The surface distribution and monthly mean series of dissolved and particulate CB28 concentrations at several latitudes (Figures S5a–h, S8a,b) were similar to those of CB153 (Figure 2a–h, 3a,b); however, some differences were still found. The concentration of dissolved CB28 in the subarctic region was over 1.0 pg L–1, which was nearly double that of CB153. The concentration of dissolved CB28 in Japan and Korea was as high as 3.0 pg L–1, which was approximately three times higher than that of CB153. Both the gaseous concentrations and physicochemical parameters are responsible for the higher concentration of CB28 compared with that of CB153. Sensitivity experiments, in which the gaseous concentrations or the physicochemical parameters were changed to those of another congener, indicated that the difference in the gaseous concentration between these congeners had a larger influence (89%) on the dissolved concentration of CB28 than the difference of physicochemical parameters (64%).

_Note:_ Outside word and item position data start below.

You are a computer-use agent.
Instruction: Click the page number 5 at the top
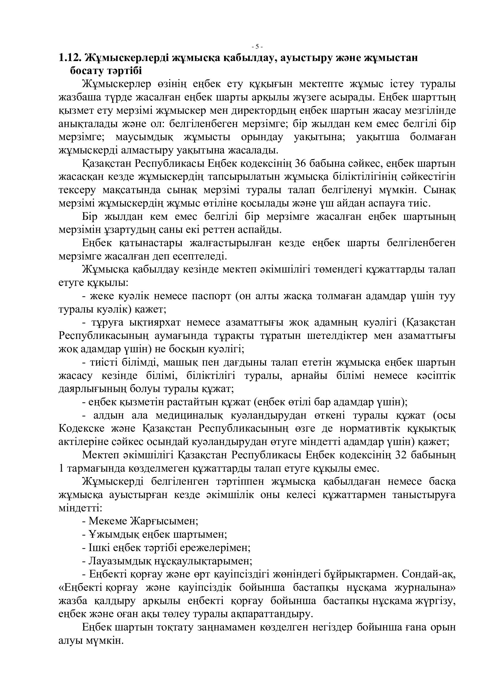[x=257, y=47]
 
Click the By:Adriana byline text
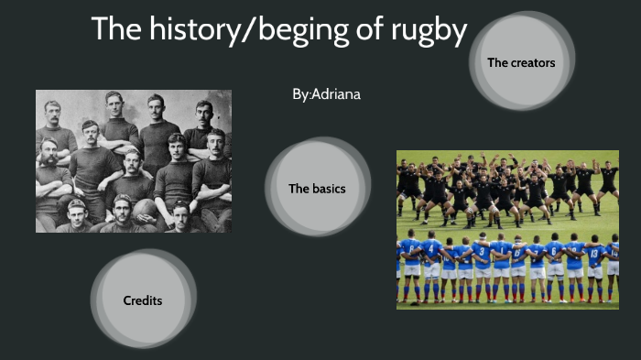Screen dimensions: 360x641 click(326, 94)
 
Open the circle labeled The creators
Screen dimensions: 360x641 click(521, 62)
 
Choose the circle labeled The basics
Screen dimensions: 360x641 click(317, 189)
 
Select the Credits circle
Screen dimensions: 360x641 click(143, 300)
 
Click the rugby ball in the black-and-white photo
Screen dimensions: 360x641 click(144, 209)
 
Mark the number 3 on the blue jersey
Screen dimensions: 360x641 click(481, 250)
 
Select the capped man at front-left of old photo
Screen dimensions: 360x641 click(76, 216)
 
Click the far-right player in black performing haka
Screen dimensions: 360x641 click(608, 178)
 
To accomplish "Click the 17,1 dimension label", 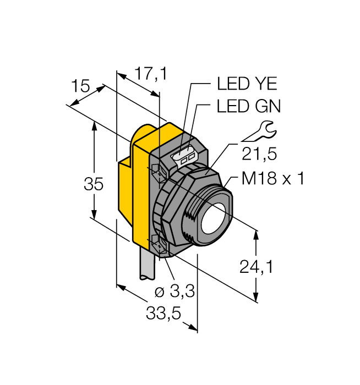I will (x=143, y=74).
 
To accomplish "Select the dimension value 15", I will (x=80, y=86).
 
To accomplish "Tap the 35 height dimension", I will (x=94, y=185).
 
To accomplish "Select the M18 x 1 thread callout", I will (x=273, y=179).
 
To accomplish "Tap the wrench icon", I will (x=259, y=132).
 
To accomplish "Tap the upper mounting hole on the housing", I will (x=156, y=172).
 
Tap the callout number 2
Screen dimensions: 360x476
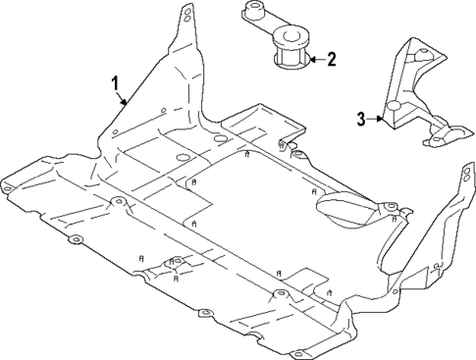[331, 60]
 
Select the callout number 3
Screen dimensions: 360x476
[360, 120]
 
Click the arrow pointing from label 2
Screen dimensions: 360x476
[313, 60]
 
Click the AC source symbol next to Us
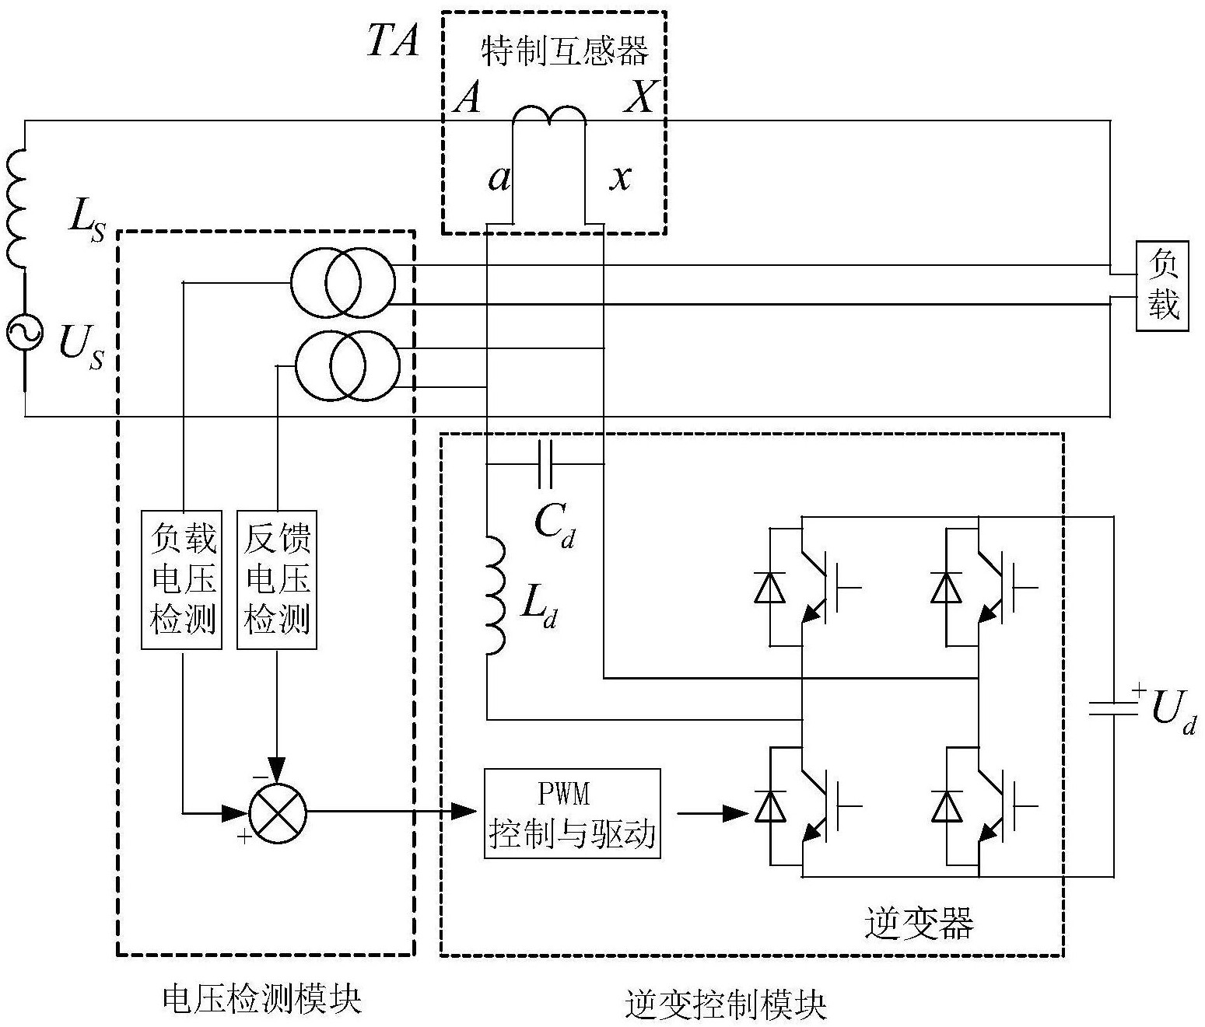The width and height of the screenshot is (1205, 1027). tap(24, 333)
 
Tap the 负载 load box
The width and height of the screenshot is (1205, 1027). tap(1162, 285)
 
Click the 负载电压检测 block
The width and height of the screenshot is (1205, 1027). tap(183, 579)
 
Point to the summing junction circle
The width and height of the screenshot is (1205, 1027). tap(278, 813)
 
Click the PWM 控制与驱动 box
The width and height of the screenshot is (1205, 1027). tap(572, 813)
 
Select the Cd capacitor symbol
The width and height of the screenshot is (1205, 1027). tap(545, 465)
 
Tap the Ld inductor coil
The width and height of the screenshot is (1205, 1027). tap(494, 595)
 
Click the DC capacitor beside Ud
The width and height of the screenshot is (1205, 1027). tap(1113, 707)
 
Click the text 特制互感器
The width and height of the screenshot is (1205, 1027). tap(565, 52)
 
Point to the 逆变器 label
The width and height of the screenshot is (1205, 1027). tap(919, 924)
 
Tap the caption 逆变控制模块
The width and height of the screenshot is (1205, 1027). tap(725, 1004)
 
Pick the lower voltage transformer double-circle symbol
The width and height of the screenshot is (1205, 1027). tap(347, 365)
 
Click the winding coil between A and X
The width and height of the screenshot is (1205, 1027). tap(549, 114)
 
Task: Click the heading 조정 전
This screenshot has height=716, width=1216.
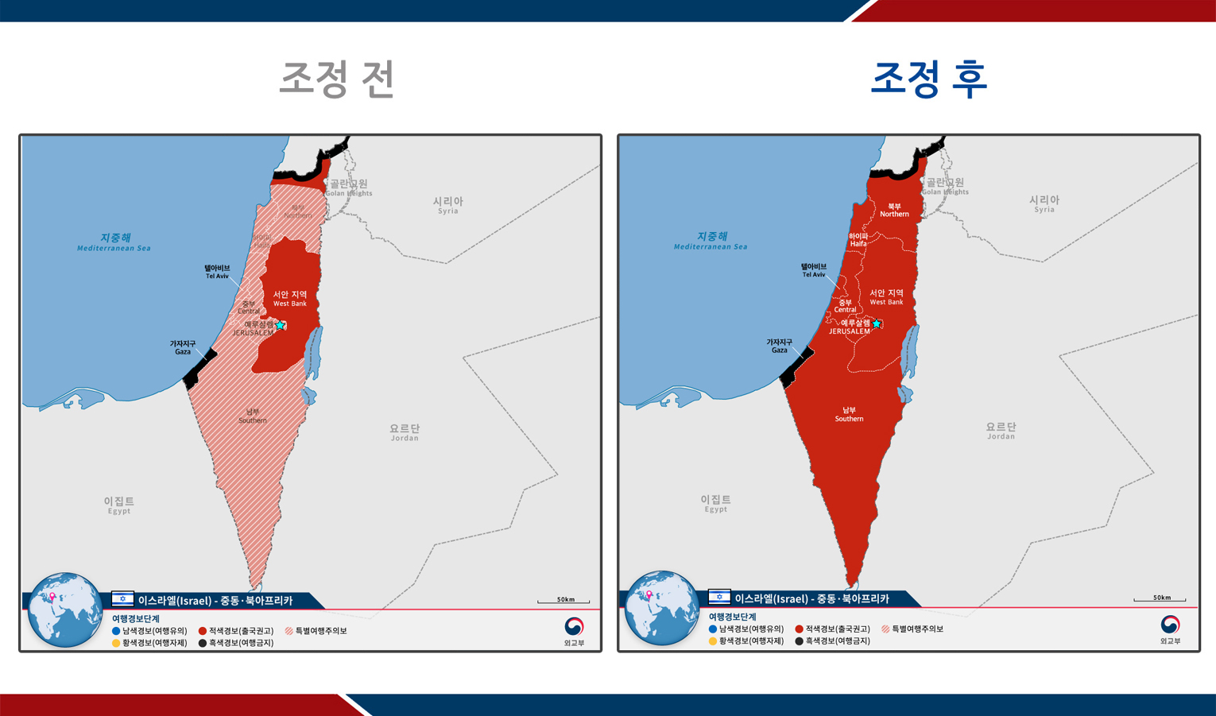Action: tap(337, 79)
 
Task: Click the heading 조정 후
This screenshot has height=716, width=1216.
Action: tap(928, 79)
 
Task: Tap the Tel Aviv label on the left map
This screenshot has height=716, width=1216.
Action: tap(217, 272)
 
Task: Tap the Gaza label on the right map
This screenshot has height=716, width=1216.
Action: tap(779, 346)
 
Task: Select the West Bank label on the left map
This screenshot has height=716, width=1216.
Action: tap(290, 298)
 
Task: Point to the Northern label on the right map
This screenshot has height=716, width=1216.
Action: tap(894, 210)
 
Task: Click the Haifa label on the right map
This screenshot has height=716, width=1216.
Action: tap(858, 240)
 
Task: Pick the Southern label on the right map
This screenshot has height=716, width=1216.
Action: tap(849, 415)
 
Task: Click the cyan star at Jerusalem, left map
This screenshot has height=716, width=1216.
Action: tap(280, 325)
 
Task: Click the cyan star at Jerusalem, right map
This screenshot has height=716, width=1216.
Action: tap(877, 323)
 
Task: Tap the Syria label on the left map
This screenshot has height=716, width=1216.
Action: tap(447, 205)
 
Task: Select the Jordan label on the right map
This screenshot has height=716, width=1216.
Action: tap(1001, 431)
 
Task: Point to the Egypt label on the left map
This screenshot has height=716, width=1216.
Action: tap(119, 505)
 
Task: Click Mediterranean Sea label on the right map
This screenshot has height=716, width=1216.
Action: tap(711, 241)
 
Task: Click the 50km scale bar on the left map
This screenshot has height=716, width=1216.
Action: tap(563, 601)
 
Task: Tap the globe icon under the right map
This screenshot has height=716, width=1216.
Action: tap(661, 609)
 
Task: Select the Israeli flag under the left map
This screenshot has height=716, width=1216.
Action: tap(122, 599)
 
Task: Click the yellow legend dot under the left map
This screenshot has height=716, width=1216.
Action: tap(116, 643)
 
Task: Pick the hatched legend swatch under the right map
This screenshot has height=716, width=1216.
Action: tap(885, 629)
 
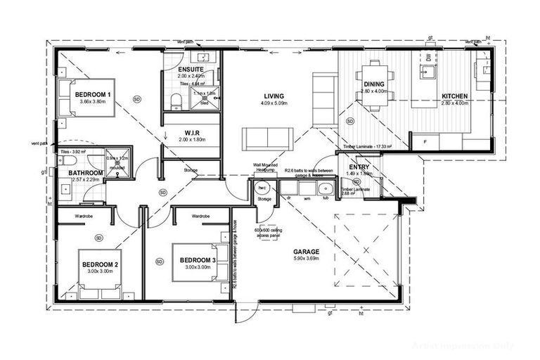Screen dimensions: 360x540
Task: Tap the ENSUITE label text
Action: pos(191,70)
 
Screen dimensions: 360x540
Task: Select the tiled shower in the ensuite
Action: pos(205,98)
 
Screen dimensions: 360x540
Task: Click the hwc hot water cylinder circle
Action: pos(263,188)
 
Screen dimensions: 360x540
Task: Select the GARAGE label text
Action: pos(306,251)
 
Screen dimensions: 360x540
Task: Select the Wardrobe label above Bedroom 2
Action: pos(84,215)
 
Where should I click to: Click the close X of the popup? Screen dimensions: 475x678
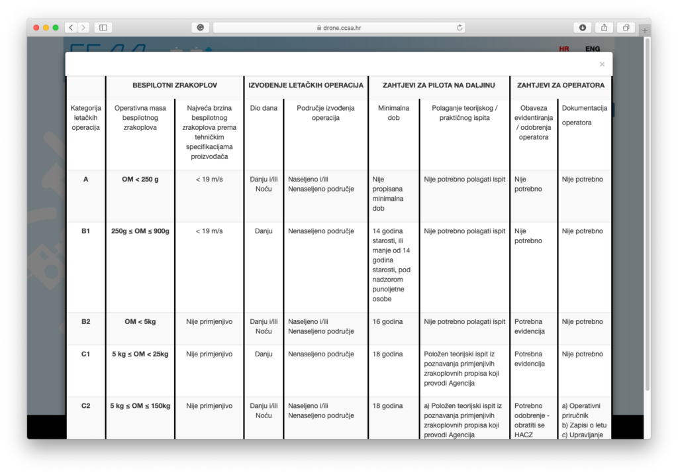(602, 64)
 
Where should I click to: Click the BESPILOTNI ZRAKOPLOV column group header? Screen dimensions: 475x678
(175, 85)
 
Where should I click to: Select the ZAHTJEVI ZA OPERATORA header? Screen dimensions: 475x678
(560, 85)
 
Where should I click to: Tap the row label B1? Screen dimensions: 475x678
(85, 231)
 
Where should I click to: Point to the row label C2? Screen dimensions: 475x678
(85, 406)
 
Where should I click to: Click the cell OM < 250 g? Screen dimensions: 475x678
(140, 179)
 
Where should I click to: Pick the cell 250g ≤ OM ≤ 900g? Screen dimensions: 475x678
(140, 231)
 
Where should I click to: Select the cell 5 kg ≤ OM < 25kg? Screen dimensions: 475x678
(140, 354)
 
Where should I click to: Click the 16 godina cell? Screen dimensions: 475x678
(387, 322)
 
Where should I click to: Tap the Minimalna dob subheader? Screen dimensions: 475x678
(393, 113)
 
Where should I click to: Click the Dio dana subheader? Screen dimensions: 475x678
(264, 108)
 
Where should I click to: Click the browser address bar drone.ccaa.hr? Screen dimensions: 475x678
(339, 28)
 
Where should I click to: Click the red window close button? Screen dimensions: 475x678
(36, 28)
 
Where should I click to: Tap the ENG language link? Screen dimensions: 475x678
(592, 49)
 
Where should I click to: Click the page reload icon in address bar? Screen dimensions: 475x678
(459, 28)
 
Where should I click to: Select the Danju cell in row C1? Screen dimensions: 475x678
(264, 354)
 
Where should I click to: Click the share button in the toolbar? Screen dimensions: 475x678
(604, 28)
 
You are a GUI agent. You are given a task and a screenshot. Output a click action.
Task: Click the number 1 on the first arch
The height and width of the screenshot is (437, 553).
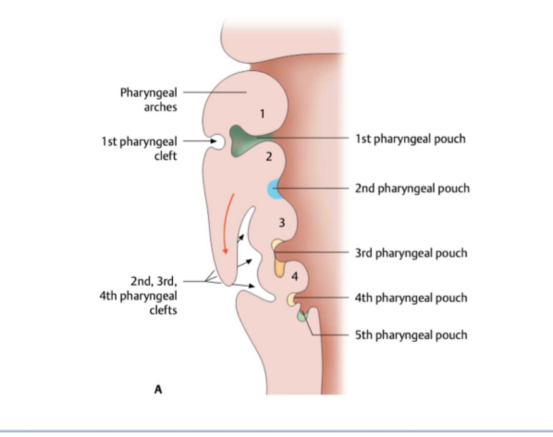point(262,113)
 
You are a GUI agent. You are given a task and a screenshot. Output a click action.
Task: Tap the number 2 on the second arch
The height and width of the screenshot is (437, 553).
point(269,157)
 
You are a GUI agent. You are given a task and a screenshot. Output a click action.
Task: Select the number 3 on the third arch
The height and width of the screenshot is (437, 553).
point(282,223)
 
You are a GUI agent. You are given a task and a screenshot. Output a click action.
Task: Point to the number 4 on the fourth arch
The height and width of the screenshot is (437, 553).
point(295,276)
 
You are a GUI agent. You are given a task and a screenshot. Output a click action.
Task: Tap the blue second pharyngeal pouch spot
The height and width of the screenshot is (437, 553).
point(274,189)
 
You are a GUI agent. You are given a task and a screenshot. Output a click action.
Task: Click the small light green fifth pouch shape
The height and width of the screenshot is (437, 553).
point(301,316)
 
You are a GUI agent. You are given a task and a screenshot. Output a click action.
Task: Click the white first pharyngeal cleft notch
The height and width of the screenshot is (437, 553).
point(218,142)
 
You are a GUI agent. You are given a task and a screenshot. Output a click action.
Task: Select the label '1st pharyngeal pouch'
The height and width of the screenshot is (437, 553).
point(410,139)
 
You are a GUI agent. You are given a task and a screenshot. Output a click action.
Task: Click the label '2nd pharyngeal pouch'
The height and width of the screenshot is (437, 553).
point(412,188)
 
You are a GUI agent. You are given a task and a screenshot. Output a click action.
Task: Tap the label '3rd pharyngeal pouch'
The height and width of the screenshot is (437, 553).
point(411,253)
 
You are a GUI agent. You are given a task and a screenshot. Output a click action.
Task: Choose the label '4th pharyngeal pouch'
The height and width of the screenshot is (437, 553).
point(411,298)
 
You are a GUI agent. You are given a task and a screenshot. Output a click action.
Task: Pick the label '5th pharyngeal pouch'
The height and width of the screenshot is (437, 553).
point(411,335)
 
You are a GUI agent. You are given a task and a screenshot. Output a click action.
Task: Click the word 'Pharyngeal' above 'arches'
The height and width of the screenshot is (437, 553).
point(148,92)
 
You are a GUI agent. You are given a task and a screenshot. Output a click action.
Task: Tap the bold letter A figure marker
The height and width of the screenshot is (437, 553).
point(158,389)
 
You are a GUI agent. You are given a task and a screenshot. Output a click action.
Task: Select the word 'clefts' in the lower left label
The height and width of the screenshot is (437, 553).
point(163,310)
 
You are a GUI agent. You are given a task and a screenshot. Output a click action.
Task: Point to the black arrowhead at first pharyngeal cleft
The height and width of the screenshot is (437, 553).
point(213,141)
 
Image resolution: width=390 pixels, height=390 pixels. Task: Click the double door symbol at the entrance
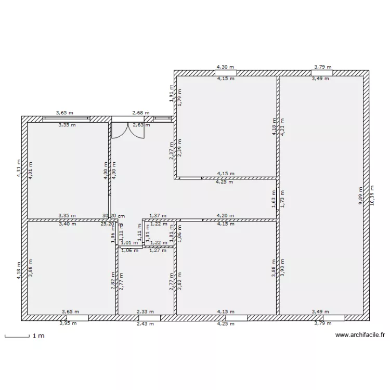tap(127, 131)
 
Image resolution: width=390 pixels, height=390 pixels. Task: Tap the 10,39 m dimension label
tap(372, 196)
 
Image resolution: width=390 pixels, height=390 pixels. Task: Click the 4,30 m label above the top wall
tap(225, 67)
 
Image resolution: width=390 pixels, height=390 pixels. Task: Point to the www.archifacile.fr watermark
tap(359, 335)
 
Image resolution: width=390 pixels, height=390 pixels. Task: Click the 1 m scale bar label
tap(38, 336)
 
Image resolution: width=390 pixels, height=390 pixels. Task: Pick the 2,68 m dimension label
tap(140, 112)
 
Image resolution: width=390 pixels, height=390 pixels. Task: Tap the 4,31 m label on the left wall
tap(20, 168)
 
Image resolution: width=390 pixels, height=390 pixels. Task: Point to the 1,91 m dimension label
tap(171, 93)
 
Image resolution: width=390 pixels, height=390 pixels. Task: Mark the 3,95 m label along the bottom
tap(68, 323)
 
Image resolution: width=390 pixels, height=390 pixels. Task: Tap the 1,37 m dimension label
tap(158, 215)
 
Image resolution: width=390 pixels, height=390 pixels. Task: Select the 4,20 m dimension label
tap(225, 215)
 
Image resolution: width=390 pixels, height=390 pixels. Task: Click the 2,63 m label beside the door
tap(141, 125)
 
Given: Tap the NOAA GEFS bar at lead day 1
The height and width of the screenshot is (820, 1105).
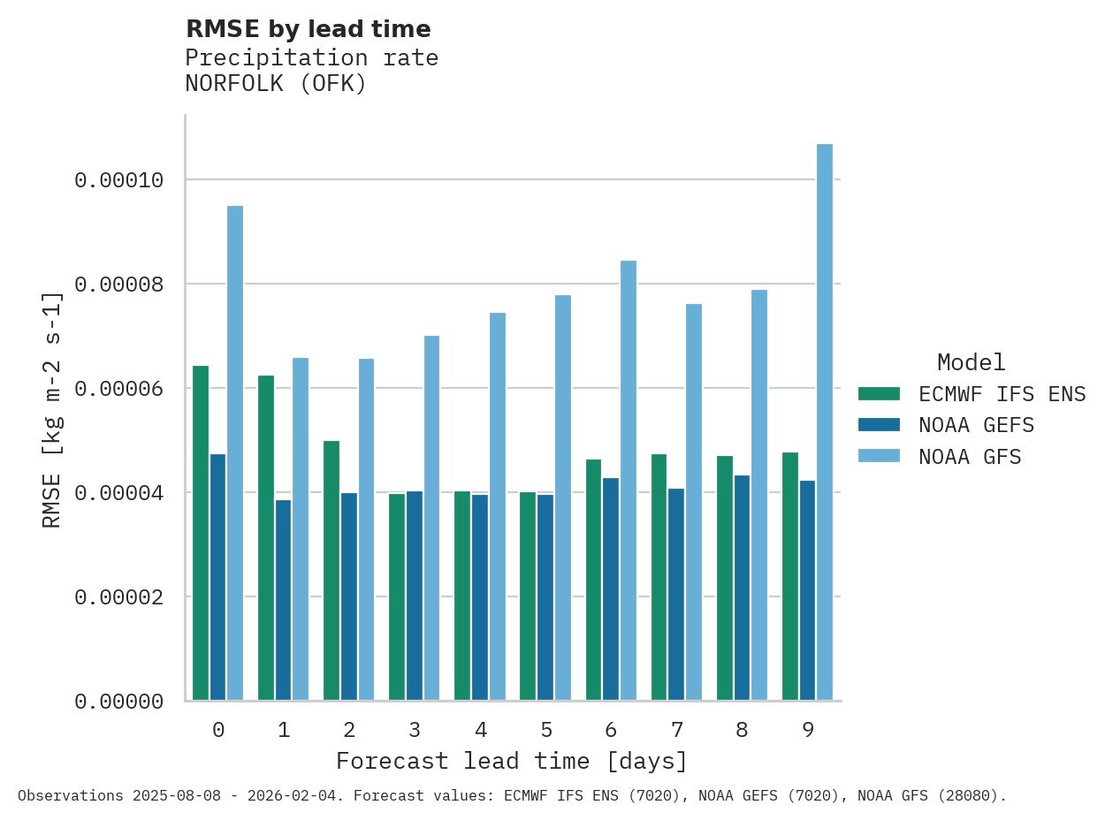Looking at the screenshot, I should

The details are shown in Figure S9.
Air–Sea Flux of CB153
Air–sea diffusion and wet deposition are the two sources of PCBs in the NWPO. Advection and eddy diffusion with the ocean outside the target area, and self-degradation of the dissolved phase, are the two sinks of PCBs in the NWPO. The daily amount of CB153 exchanged through the air–sea interface, the lateral boundary of the model domain, and the self-degradation of CB153 in the NWPO were calculated (Figure S10).
Because the wet deposition flux of CB153 is an order of magnitude smaller than the air–sea diffusion flux (Figure S11), and the air–sea diffusion flux depends on the dissolved phase concentration of CB153 in water, we examined the air–sea diffusion flux in more detail. The air–sea diffusion flux of CB153 was close to zero over the majority of the NWPO, except for the western boundary area (Figure 2i–l). In the western boundary area, the air–sea diffusion flux in the Yellow Sea, Japan Sea, and the Kuroshio region displayed remarkable downward values in April with a maximum of approximately 0.03 pg m–2 s–1 (Figure 2j). This changed to an upward flux in the summer and autumn in the Yellow Sea, southern Japan Sea, and the KE, and the maximum upward flux was as high as 0.03 pg m–2 s–1 in the KE. The upward flux indicates that these regions act as secondary sources of CB153 in air. The KE east of Japan, which possesses the strongest velocity in summer, represents the most intense volatilization region (Figure 2k).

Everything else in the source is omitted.